What you should do:
Look through the entries below and return all lines including the word "This".

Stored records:
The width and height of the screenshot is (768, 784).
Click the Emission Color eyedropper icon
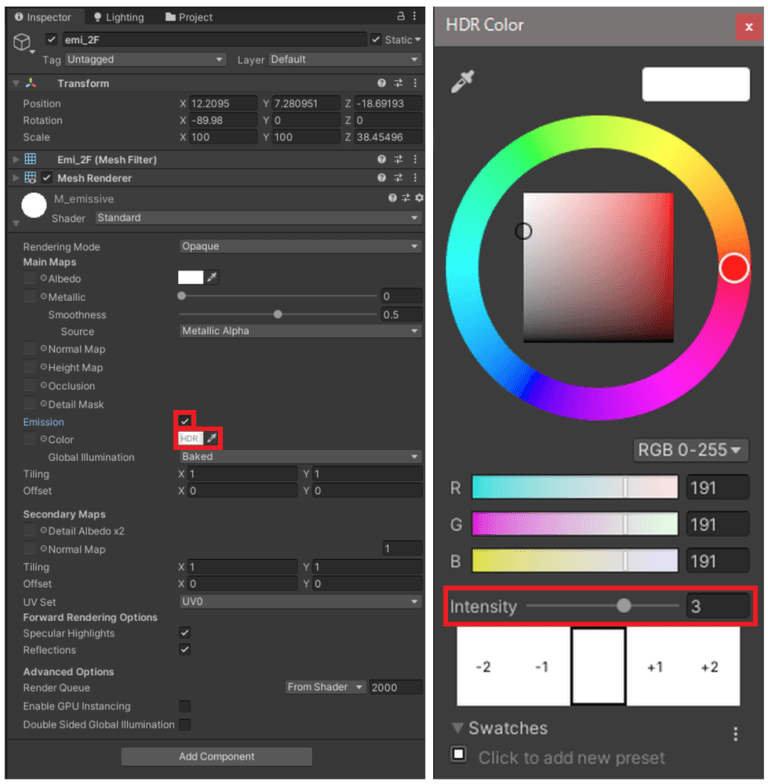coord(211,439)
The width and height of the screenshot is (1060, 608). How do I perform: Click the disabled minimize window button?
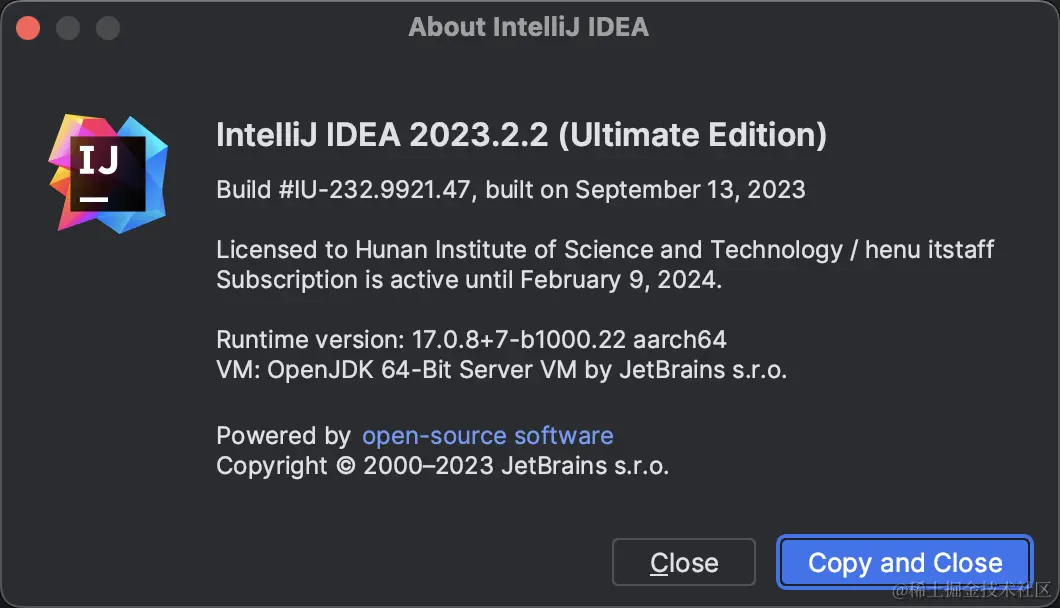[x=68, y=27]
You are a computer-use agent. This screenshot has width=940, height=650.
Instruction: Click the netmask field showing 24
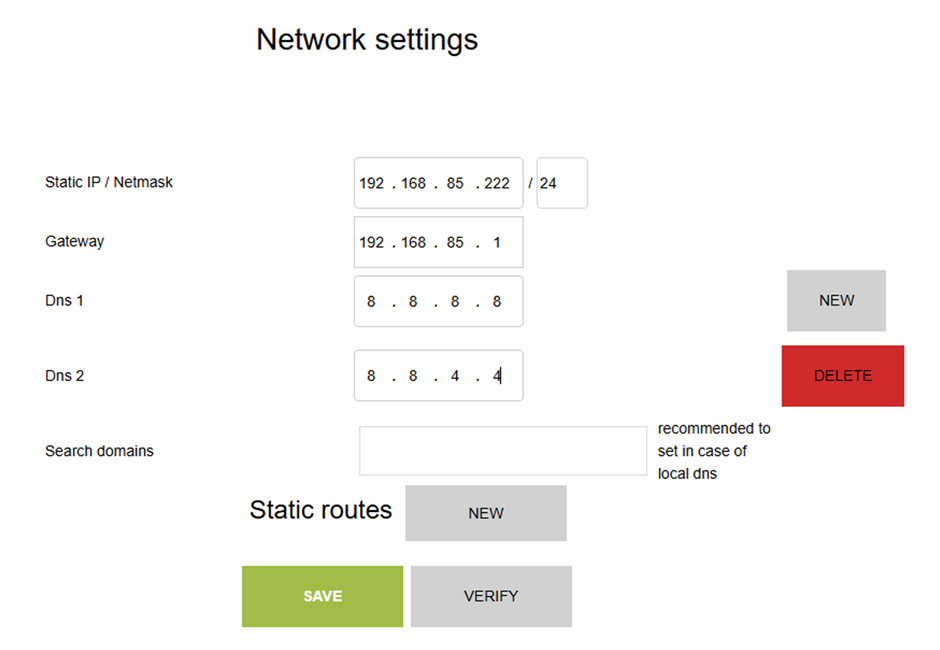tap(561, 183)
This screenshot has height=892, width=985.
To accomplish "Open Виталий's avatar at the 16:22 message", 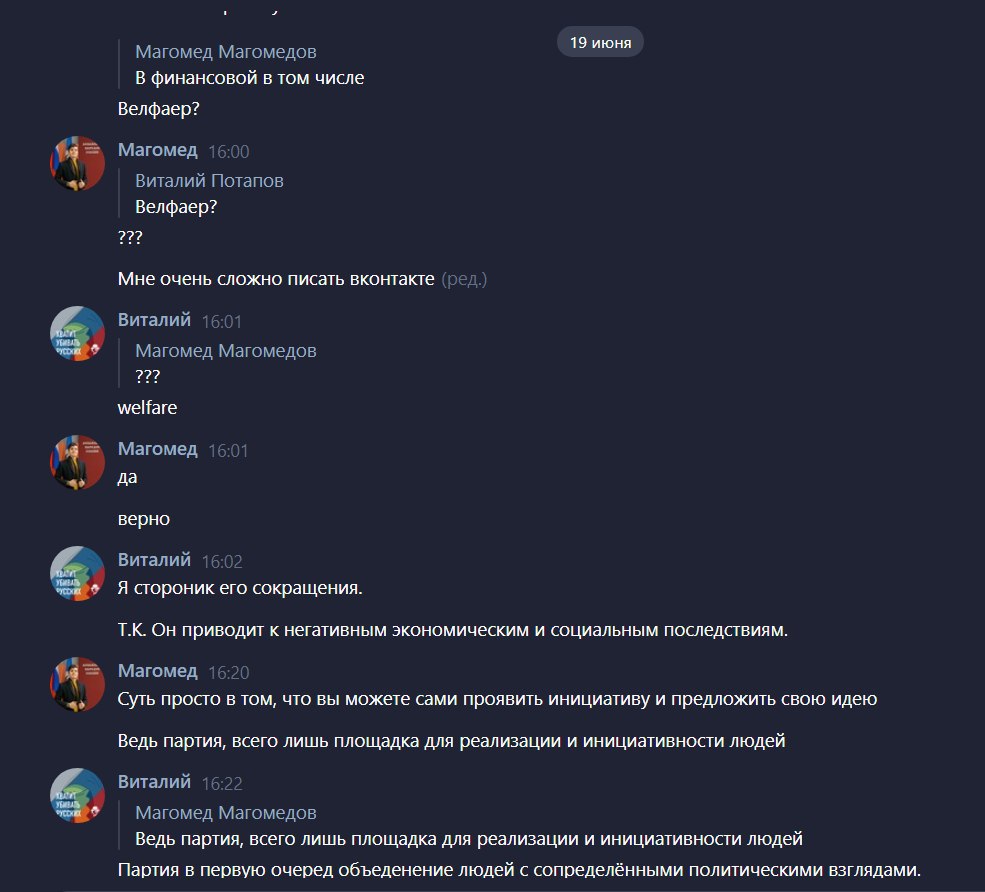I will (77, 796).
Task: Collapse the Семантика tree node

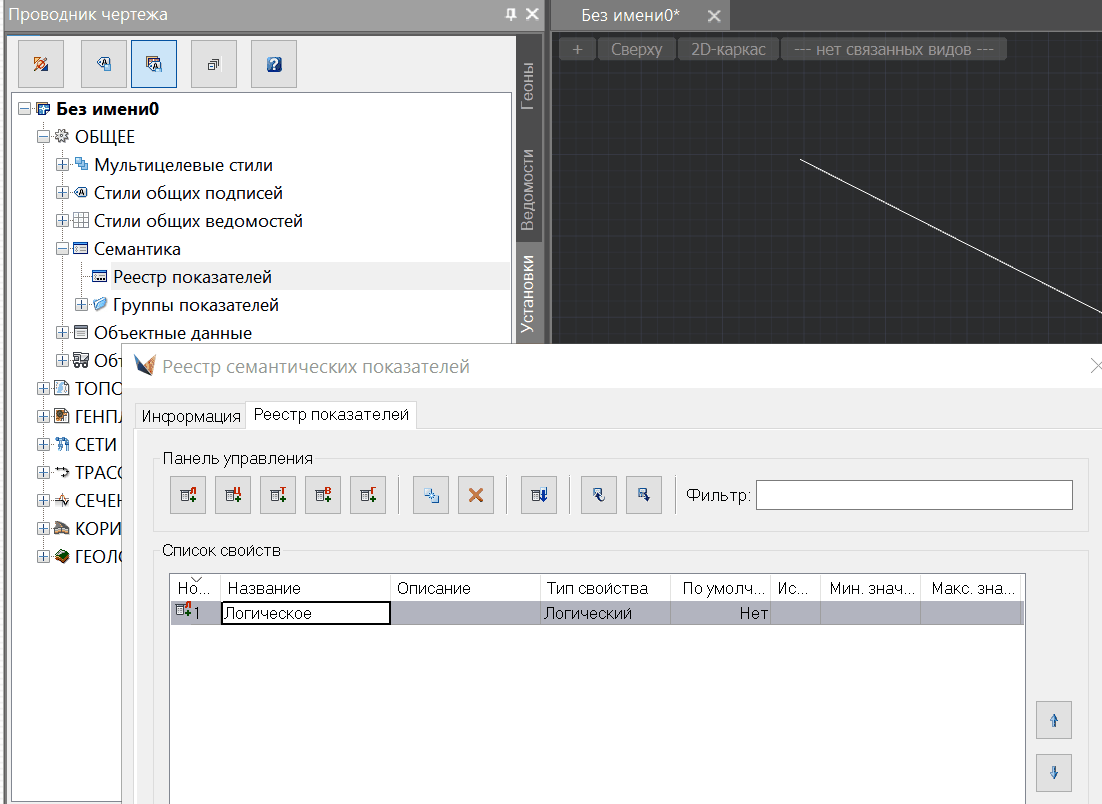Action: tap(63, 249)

Solution:
You are a computer-use agent. This screenshot has width=940, height=650.
This screenshot has height=892, width=985.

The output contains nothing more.